* Begin Stored data *

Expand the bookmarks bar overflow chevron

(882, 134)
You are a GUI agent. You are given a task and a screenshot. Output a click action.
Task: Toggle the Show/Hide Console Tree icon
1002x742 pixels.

* End Stored data *

## What needs to be done
Copy out the lines of the records from the line containing "You are a GUI" through the end of the records, both ends included.

## Answer to the problem
You are a GUI agent. You are given a task and a screenshot. Output a click action.
Task: Toggle the Show/Hide Console Tree icon
1002x742 pixels.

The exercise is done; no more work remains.